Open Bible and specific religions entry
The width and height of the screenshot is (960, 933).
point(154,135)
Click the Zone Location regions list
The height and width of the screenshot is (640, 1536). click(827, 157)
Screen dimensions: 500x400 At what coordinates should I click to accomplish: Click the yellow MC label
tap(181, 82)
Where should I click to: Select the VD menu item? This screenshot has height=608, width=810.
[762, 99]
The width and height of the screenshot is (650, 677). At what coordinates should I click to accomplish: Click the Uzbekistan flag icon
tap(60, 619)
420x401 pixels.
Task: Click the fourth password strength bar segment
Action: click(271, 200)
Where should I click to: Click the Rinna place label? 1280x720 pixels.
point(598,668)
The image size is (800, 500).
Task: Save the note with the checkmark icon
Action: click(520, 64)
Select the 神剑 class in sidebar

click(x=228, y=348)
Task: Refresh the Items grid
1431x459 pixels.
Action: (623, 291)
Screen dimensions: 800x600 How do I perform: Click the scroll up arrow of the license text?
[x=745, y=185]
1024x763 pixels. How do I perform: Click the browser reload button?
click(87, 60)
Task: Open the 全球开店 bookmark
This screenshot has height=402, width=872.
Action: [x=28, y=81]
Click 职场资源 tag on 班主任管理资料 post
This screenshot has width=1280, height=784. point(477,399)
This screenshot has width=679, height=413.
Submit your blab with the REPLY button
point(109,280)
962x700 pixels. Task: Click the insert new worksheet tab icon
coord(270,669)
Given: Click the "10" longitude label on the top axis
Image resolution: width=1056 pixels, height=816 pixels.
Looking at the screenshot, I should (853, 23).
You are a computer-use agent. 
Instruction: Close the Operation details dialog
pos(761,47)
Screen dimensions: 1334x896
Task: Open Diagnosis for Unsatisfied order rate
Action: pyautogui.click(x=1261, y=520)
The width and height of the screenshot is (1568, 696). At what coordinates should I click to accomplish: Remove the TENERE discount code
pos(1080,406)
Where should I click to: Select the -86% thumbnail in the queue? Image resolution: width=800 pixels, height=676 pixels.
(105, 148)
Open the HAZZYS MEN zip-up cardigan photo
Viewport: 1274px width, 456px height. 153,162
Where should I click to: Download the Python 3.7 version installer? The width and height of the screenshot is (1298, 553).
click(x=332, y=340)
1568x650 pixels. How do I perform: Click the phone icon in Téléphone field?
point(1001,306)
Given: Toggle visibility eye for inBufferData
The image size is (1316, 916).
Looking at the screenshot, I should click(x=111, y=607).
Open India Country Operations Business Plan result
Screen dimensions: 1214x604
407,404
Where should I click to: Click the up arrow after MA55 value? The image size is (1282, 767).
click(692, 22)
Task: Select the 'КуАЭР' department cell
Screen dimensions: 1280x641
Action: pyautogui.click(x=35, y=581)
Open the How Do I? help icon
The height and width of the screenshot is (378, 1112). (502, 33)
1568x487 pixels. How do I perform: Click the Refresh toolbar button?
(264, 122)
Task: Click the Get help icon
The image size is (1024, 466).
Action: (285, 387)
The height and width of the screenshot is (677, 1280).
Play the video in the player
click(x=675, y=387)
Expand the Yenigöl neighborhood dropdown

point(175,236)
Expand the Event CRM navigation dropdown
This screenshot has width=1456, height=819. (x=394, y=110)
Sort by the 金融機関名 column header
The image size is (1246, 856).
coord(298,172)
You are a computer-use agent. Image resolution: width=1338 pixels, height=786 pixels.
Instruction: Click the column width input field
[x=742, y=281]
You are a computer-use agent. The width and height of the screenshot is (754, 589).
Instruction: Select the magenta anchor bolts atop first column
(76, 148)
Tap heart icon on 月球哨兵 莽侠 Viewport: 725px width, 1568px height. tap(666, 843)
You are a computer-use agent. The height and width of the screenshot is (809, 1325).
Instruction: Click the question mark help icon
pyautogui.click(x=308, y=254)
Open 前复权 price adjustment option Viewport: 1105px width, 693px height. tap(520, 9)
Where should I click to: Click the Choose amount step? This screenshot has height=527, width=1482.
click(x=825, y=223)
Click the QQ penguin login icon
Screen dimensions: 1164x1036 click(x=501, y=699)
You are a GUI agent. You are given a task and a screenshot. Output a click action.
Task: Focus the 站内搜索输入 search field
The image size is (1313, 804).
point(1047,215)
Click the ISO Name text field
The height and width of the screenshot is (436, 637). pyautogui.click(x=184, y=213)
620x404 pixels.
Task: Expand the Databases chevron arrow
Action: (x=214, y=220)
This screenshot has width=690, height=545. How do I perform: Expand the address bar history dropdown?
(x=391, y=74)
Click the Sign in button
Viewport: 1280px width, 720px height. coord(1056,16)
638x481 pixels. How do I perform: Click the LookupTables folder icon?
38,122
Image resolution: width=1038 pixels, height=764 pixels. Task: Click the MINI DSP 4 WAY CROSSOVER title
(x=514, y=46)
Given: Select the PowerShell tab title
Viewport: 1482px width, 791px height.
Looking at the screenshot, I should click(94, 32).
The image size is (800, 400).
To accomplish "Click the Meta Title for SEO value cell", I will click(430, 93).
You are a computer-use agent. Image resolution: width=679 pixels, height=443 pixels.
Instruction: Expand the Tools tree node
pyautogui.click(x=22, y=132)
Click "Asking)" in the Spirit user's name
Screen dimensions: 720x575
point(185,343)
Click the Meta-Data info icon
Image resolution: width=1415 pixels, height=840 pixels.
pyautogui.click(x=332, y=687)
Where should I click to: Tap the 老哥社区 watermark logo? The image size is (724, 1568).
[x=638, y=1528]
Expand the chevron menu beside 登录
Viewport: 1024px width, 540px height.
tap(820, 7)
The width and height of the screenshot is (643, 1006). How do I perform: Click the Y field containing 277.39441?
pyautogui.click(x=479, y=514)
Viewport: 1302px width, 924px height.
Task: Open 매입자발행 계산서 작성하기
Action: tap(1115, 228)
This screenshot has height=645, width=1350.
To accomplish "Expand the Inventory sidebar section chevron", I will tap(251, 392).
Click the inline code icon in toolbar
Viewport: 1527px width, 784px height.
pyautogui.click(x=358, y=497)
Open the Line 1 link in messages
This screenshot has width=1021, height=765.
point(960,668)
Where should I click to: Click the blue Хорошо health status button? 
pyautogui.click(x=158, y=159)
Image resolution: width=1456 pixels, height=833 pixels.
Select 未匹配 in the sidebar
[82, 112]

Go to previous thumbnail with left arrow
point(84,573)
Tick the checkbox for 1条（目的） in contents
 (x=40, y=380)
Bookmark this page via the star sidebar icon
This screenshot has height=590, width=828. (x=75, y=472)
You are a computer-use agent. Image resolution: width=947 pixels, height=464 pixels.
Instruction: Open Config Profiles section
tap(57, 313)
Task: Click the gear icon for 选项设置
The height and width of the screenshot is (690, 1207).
* * * * *
_WORK REQUEST:_ In the data above, which lines lie between the line with "Select 未匹配 in the sidebar" and the line with "You are a computer-use agent. Image resolution: width=947", inclusive? Print those lines exactly and nothing else.

_OUTPUT OF THE TASK:_
Select 未匹配 in the sidebar
[82, 112]

Go to previous thumbnail with left arrow
point(84,573)
Tick the checkbox for 1条（目的） in contents
 (x=40, y=380)
Bookmark this page via the star sidebar icon
This screenshot has height=590, width=828. (x=75, y=472)
You are a computer-use agent. Image resolution: width=947 pixels, height=464 pixels.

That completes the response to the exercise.